How do we make it work? Simple. Start off by bringing water to a boil (enough water to cover your eggs). Once simmering, pull your eggs from the refrigerator and slowly place them in the water (using a slotted spoon). The more slowly you place them in, the less likely they are to crack. Boil for exactly 10 minutes (for a bright yellow, but not over-cooked yolk). 6-7 minutes in the boiling water will yield a soft-boiled egg, btw. After the timer is up, use that same slotted spoon to transfer them to an ice bath. ((An ice bath is just a bowl full of half ice and half water.)) Let the eggs chill there for at least 5 minutes, then ENJOY the pure pleasure of a shell that just slides right off the whites. It's the most satisfying feeling in the whole wide world.
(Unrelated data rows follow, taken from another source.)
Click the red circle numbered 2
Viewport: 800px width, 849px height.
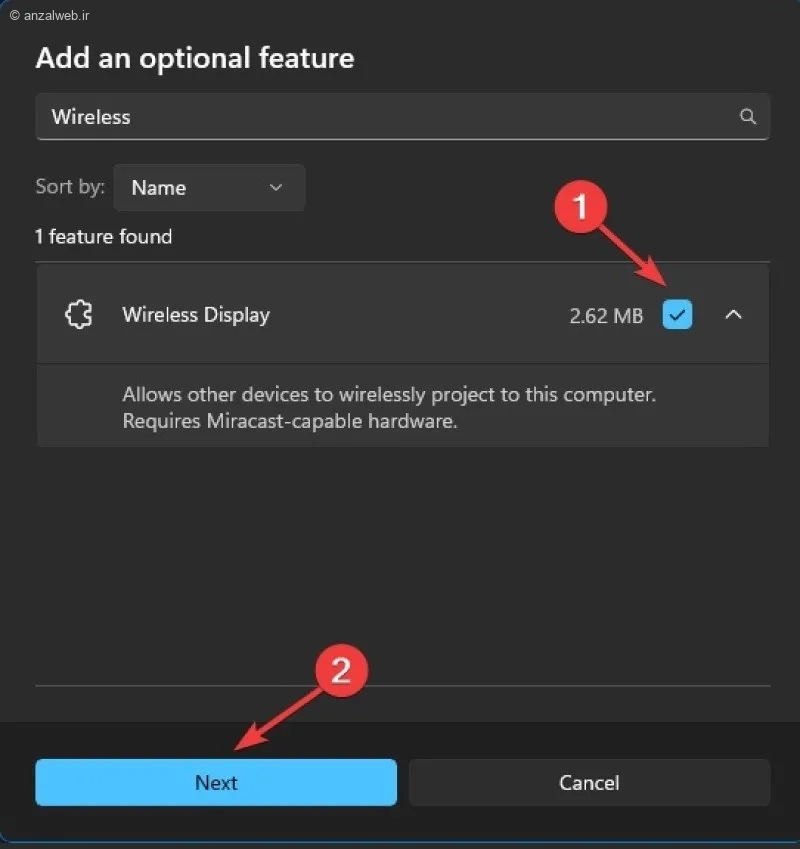[x=342, y=670]
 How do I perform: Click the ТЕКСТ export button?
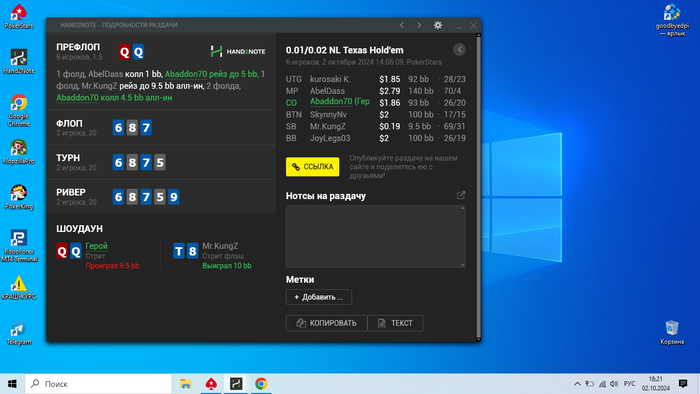pos(395,323)
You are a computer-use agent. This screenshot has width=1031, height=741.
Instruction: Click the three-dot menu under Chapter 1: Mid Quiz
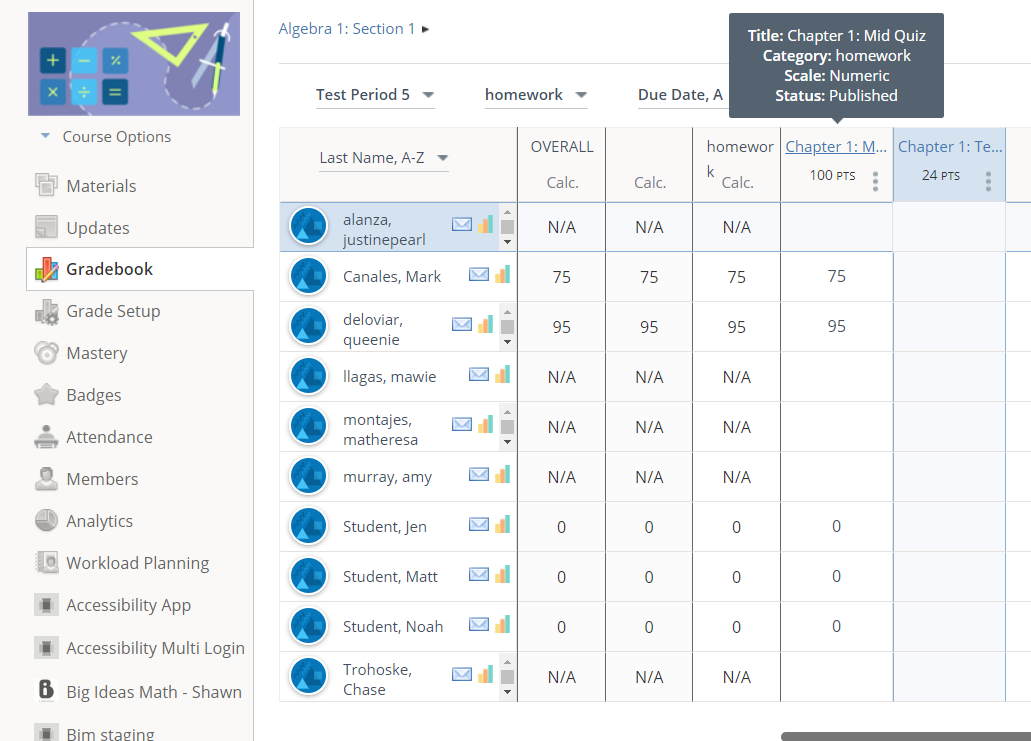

I hope this trick serves you as well as it has me!Print
Perfect Hard Boiled Eggs
These perfect hard boiled eggs feature a simple cooking method that results in an egg shell that comes right off and leaves your eggs looking beautiful!
- Prep Time: 15 minutes
- Cook Time: 10 minutes
- Total Time: 25 minutes
- Yield: 12 eggs
- 12 large eggs, chilled
- Bring about 3 inches of water to a boil in a large pot. Once boiling, pull the eggs from the refrigerator. Using a slotted spoon or fitted strainer basket, carefully place or submerge the eggs in the boiling water. Boil the eggs for exactly 10 minutes.
- While the eggs are boiling, prepare an ice bath by filling a large bowl with at least 5 cups of ice cubes. Add enough water to cover the ice cubes.
- Use a slotted spoon (or the strainer basket) to pull the eggs from the boiling water. Immediately place them in the ice bath, making sure that each egg is submerged. Let them sit in the bath for at least 15 minutes.
- Once completely chilled, either peel the eggs and enjoy right away or transfer to the refrigerator for up to 7 days.